# Goal of the exercise
Which lines in the data below contain the word "Create"? Copy each of them.
::: Data to process :::
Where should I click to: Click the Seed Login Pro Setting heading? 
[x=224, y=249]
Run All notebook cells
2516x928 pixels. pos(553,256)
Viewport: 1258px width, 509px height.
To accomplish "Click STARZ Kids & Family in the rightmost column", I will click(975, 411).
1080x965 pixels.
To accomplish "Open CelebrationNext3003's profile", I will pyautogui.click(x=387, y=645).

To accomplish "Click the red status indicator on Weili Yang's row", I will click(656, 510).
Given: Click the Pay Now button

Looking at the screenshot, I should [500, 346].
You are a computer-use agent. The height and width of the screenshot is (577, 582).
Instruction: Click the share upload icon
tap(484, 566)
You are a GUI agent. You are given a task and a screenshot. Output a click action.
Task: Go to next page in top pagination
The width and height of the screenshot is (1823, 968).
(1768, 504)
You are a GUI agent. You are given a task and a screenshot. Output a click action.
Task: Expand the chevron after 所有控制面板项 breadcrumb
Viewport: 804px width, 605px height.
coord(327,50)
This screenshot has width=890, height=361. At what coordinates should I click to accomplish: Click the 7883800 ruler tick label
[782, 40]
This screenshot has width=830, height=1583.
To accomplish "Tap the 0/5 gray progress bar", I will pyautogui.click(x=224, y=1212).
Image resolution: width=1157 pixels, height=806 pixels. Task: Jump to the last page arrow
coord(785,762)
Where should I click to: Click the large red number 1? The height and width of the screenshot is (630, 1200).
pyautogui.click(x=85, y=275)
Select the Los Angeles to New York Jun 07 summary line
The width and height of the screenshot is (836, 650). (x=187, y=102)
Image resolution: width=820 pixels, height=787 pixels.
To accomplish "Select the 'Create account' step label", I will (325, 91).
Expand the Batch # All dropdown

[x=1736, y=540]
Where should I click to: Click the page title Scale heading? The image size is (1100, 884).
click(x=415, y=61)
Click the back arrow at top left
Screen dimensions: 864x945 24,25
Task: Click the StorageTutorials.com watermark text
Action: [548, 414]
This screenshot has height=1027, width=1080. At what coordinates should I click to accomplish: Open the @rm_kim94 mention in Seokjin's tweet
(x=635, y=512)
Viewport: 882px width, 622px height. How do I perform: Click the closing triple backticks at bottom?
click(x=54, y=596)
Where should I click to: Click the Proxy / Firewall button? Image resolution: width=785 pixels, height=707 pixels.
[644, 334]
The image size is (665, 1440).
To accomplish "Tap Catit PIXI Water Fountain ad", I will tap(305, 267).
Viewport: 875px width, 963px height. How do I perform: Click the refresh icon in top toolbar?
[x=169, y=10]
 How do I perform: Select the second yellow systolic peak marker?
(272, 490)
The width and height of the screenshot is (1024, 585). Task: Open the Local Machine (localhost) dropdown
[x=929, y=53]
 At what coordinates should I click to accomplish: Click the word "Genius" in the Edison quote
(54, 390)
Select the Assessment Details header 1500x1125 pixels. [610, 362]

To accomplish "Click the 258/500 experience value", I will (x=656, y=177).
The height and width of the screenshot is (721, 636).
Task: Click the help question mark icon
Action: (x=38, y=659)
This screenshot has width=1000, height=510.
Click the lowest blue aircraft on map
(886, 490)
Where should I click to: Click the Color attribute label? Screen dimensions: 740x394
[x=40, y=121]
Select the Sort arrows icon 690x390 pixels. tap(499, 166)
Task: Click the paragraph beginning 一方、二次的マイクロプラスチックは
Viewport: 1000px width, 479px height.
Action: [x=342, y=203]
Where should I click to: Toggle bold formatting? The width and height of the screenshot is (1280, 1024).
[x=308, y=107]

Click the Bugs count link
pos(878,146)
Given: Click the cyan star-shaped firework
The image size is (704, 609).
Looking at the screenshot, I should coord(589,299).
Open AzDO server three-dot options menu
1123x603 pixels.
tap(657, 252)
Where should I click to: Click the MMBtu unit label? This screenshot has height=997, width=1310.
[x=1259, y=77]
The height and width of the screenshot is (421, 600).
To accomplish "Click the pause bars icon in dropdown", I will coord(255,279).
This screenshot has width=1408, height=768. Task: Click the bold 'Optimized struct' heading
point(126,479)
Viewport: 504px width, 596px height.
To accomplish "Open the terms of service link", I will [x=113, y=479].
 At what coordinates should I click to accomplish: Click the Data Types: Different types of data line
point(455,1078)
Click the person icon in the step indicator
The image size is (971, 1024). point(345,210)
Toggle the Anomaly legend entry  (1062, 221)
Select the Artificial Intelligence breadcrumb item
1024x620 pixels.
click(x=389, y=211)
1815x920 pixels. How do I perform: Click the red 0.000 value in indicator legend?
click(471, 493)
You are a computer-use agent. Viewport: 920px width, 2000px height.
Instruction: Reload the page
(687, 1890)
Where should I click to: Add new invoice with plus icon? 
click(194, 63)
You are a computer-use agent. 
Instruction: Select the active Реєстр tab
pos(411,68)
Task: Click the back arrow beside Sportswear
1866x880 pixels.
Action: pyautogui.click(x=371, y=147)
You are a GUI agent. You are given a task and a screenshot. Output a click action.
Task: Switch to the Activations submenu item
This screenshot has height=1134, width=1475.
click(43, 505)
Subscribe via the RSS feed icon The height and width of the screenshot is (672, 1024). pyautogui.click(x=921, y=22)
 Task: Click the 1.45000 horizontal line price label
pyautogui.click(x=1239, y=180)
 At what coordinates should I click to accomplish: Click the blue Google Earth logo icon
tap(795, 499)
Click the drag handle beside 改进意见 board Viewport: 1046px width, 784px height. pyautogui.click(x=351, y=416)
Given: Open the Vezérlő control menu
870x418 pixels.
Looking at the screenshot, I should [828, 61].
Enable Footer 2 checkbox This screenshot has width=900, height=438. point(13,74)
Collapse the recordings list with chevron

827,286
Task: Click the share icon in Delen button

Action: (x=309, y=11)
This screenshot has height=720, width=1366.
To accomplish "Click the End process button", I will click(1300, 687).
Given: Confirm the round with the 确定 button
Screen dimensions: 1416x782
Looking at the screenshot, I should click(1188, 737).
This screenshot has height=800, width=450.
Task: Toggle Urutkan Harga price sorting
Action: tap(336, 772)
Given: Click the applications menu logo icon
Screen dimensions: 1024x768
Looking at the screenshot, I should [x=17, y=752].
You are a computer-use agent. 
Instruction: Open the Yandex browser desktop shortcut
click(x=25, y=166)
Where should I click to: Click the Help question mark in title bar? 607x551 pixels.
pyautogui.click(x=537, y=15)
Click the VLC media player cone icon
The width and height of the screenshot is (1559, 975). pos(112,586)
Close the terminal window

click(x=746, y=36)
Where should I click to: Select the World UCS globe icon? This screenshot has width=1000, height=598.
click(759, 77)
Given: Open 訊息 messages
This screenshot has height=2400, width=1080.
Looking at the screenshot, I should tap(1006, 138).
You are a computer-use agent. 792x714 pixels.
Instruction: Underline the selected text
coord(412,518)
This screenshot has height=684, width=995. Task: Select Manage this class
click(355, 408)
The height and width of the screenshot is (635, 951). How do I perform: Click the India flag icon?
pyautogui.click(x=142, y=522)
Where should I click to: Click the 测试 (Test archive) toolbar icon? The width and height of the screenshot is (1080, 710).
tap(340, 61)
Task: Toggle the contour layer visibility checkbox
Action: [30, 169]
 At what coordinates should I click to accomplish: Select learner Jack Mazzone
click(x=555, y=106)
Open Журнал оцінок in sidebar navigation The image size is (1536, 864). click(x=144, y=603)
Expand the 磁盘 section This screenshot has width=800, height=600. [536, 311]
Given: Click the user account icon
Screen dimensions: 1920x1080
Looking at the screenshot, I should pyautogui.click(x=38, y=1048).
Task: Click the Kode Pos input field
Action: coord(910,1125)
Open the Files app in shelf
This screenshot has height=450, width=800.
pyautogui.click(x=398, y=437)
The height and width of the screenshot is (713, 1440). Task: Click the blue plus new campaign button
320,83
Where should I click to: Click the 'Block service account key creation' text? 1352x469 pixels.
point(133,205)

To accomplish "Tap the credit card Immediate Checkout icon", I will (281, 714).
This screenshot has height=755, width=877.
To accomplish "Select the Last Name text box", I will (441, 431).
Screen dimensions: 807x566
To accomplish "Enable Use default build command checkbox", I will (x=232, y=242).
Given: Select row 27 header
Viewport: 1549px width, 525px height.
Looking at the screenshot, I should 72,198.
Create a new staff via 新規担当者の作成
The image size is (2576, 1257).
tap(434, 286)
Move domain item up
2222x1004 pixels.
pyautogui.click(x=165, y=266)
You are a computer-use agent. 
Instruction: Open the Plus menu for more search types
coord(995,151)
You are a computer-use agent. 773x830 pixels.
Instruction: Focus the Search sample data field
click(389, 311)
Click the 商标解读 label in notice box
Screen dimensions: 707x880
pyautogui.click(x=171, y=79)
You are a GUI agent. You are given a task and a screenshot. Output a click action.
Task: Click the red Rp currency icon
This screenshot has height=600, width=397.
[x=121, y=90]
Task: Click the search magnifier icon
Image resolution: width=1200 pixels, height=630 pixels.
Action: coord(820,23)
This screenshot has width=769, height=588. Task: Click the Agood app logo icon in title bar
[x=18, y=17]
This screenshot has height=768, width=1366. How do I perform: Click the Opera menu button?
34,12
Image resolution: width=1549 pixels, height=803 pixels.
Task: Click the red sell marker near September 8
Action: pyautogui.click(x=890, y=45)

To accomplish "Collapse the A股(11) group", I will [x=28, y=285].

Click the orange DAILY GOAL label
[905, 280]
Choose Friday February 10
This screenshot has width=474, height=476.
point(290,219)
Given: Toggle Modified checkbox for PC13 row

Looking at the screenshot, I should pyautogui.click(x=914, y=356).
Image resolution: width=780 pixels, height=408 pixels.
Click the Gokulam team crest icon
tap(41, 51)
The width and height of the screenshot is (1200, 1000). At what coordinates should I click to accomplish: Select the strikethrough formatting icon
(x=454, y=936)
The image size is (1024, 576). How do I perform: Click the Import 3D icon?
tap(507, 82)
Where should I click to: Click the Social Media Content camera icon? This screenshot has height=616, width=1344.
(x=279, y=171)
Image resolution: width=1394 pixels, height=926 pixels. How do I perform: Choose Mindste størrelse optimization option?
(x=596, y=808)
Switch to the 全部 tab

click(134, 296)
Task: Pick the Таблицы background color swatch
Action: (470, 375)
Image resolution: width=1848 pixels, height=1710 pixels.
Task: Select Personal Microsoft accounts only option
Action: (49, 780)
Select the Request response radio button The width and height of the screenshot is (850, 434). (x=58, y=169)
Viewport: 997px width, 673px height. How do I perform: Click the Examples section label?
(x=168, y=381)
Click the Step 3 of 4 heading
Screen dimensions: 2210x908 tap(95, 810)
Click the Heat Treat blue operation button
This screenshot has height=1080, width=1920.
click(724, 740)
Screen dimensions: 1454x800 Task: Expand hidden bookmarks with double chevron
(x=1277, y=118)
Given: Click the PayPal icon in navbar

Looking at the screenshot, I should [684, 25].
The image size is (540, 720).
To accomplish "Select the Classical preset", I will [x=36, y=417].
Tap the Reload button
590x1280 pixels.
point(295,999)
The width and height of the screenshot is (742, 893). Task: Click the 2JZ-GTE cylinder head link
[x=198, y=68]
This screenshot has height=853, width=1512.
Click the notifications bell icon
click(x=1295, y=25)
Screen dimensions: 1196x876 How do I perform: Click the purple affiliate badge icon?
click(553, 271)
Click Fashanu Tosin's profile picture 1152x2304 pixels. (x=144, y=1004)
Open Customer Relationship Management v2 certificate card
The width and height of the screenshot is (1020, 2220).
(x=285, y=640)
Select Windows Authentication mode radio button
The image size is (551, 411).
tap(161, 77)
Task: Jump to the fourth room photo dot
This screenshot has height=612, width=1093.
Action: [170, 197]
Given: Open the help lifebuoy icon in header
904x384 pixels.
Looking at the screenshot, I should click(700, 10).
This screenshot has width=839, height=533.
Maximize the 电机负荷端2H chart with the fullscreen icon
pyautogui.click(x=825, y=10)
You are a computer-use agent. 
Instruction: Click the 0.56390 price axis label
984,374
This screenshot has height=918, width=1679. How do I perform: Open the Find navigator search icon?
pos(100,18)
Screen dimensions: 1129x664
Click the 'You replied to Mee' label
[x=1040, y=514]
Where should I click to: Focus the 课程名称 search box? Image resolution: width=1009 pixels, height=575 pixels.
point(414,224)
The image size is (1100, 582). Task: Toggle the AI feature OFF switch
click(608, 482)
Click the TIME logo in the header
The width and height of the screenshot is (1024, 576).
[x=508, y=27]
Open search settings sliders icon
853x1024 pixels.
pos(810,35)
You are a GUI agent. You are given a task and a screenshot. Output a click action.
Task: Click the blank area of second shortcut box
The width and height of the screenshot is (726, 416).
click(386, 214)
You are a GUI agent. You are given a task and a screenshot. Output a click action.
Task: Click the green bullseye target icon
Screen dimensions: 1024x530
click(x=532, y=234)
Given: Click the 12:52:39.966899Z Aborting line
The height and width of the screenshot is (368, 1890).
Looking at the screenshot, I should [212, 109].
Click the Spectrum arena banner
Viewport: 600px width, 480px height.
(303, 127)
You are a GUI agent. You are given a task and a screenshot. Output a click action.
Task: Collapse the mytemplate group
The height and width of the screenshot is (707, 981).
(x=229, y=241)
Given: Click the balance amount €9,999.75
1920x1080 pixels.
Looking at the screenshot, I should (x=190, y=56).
:::
# Answer for this exercise
To accomplish "Select the 'Create account' step label", I will (325, 91).
Create a new staff via 新規担当者の作成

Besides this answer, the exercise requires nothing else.